192.168.10.10 is the server, 192.168.10.11 is the client
mount -vvvv -o vers=3,nolock,tcp,proto=rdma,port=20049
192.168.10.10:/scratch.local1 /mnt
gives
mount: fstab path: "/etc/fstab"
mount: mtab path: "/etc/mtab"
mount: lock path: "/etc/mtab~"
mount: temp path: "/etc/mtab.tmp"
mount: UID: 0
mount: eUID: 0
mount: no type was given - I'll assume nfs because of the colon
mount: spec: "192.168.10.10:/scratch.local1"
mount: node: "/mnt"
mount: types: "nfs"
mount: opts: "vers=3,nolock,tcp,proto=rdma,port=20049"
mount: external mount: argv[0] = "/sbin/mount.nfs"
mount: external mount: argv[1] = "192.168.10.10:/scratch.local1"
mount: external mount: argv[2] = "/mnt"
mount: external mount: argv[3] = "-v"
mount: external mount: argv[4] = "-o"
mount: external mount: argv[5] = "rw,vers=3,nolock,tcp,proto=rdma,port=20049"
mount.nfs: timeout set for Thu Jan 9 18:04:46 2014
mount.nfs: trying text-based options
'vers=3,nolock,tcp,proto=rdma,port=20049,addr=192.168.10.10'
and then the client is stuck. On the console there is a kernel panic
it is a bit long, so abbreviated here. (The hang seems easily reproducible, so
if really might help you, I could probably make a photo or so)
----
ths appreaded with a 3.12 kernel
rpcdma: connection to 192.168.10.10:20049 closed (-111)
rpcdma: connection to 192.168.10.10:20049 closed (-111)

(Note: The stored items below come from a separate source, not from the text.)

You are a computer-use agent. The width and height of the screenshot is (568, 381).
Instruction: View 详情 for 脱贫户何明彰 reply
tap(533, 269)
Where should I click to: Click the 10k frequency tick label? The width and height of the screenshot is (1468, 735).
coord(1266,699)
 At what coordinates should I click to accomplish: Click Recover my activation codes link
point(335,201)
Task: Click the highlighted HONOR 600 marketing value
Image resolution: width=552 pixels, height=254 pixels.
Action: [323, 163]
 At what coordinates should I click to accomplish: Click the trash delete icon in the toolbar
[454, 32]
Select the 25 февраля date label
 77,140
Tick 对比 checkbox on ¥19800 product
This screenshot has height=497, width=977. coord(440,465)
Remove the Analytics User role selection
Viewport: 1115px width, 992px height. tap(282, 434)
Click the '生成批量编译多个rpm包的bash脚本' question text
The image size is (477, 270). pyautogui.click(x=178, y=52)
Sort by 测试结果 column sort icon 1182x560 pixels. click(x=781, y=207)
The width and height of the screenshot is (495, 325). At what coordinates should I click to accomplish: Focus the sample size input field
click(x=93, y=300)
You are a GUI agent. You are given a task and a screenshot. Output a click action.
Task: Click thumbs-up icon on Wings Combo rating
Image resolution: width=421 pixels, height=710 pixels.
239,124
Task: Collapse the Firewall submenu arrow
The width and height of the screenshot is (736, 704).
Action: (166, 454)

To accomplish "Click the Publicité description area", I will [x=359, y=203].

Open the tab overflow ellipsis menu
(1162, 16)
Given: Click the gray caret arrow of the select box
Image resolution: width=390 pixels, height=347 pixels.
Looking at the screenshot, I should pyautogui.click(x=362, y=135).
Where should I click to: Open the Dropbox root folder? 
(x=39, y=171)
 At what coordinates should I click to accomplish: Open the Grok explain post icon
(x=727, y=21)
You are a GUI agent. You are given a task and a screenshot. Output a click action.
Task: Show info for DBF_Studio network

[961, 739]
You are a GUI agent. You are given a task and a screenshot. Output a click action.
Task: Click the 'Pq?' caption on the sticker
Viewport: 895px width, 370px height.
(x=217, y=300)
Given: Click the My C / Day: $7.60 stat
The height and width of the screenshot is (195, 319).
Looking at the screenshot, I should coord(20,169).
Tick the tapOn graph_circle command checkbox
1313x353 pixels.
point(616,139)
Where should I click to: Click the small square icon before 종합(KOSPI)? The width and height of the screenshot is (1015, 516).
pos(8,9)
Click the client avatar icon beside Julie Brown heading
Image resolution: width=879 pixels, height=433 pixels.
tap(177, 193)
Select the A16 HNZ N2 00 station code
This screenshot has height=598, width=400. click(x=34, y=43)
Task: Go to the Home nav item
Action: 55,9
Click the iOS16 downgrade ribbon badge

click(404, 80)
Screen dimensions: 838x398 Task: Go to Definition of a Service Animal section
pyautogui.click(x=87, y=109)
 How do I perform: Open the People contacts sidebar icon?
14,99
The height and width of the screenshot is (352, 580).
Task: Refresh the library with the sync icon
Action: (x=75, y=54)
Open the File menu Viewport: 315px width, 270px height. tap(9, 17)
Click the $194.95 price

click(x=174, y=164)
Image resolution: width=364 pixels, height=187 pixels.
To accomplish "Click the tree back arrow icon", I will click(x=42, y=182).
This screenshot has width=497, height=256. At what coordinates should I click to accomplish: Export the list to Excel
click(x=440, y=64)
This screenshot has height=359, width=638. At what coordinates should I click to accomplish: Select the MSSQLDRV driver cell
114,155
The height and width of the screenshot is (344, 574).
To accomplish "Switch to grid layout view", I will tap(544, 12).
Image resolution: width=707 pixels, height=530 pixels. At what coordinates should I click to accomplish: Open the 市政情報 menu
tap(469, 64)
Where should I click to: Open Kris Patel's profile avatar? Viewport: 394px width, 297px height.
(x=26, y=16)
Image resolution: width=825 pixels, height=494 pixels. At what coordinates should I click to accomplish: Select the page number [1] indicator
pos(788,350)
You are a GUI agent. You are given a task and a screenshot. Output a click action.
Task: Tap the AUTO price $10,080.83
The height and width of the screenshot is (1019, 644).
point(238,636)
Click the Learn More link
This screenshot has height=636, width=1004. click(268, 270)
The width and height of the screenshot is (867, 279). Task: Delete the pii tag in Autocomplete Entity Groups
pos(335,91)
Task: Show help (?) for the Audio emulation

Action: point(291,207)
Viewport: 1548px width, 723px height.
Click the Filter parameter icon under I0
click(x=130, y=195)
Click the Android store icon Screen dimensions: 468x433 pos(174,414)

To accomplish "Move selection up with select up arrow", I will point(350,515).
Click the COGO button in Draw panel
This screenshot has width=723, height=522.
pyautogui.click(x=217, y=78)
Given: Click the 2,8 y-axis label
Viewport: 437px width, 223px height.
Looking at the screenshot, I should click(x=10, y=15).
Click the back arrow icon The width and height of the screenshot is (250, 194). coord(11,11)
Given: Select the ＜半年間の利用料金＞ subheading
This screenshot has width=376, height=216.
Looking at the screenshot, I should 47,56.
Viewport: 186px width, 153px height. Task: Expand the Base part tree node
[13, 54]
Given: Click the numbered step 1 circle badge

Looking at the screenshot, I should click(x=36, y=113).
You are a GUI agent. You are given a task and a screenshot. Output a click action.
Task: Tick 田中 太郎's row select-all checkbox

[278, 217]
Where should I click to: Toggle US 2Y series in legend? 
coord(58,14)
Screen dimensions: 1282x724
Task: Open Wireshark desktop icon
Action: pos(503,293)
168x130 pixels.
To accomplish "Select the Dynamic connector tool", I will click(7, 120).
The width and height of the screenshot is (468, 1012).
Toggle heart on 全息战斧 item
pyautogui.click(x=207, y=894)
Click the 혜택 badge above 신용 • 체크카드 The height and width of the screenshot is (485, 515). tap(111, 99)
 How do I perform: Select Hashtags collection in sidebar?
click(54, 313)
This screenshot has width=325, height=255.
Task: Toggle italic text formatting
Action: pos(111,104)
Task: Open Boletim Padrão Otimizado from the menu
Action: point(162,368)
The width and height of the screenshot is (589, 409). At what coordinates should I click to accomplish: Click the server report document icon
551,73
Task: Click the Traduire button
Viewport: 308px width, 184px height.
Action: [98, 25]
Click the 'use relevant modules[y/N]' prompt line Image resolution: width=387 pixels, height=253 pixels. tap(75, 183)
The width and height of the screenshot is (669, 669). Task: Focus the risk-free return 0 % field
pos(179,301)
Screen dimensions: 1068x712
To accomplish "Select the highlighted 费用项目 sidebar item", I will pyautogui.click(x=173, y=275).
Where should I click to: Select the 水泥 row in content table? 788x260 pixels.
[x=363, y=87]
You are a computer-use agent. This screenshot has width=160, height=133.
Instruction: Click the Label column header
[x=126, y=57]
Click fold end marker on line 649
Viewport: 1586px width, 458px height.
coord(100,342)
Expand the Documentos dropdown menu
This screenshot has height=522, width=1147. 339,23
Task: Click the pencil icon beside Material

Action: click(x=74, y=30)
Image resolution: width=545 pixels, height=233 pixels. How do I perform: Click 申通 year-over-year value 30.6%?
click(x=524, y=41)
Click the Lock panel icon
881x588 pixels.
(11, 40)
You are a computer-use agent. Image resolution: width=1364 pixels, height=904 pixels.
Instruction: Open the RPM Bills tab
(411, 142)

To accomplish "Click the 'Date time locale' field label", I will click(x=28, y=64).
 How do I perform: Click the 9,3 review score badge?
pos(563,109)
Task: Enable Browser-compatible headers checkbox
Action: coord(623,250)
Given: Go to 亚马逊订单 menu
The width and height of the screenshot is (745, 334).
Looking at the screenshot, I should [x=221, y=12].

rpcdma: connection to 192.168.10.10:20049 on mlx4_0, memreg 5 slots 32 ird 16
very similar below. the below is with a 3.10 kernel. in both cases from
debian. also tested with a 3.2 kernel
general protection fault: 0000 [#1] SMP
call trace:
<IRQ>
tasklet_action+0x73/0xc2
__do_softirq
irq_exit
do_IRQ
common_interrupt
<EOI>
clockevents_program_event
arch_local_irq_enable
cpuidle_enter_state
cpuidle_idle_call
arch_cpu_idle
cpu_startup_entry
start_kernel
repair_cpu_string
x86_64_start_kernel
RIP rpcrdma_run_tasklet [xprtrdma]
----
client is a sandy bridge E3-1245
I bring the infiniband up like this:
modprobe ib_mthca
modprobe ib_ipoib
modprobe mlx4_ib
modprobe ib_mad
modprobe ib_umad
modprobe ib_urdma
modprobe rdma_cm
modprobe rdma_ucm
ibstat
/etc/init.d/opensm restart
/sbin/ifconfig ib0 inet 192.168.10.11 up
IPTABLES=/sbin/iptables
$IPTABLES -t filter -A OUTPUT -o ib0 -j ACCEPT
$IPTABLES -t filter -A INPUT -i ib0 -j ACCEPT
/etc/init.d/opensm restart
modprobe xprtrdma
and similar on the server.
Both have
InfiniBand: Mellanox Technologies MT25418 [ConnectX VPI PCIe 2.0 2.5GT/s - IB
DDR / 10GigE] (rev a0) adapters.
http://www.ebay.com/itm/HP-452372-001-Infiniband-PCI-E-4X-DDR-Dual-Port-Storage-Host-Channel-Adapter-HCA-/360657396651?pt=UK_Computing_ComputerComponents_InterfaceCards&hash=item53f8db23ab
Any suggestions?
---
I first sent this mail to nfs-rdma-devel@xxxxxxxxxxxxxxxxxxxxx (as
suggested in)
https://www.kernel.org/doc/Documentation/filesystems/nfs/nfs-rdma.txt
but got:
sog-mx-1.v43.ch3.sourceforge.com gave this error: unknown user
mailing list does not exist any longer?
---
Thanks,
Håkan Johansson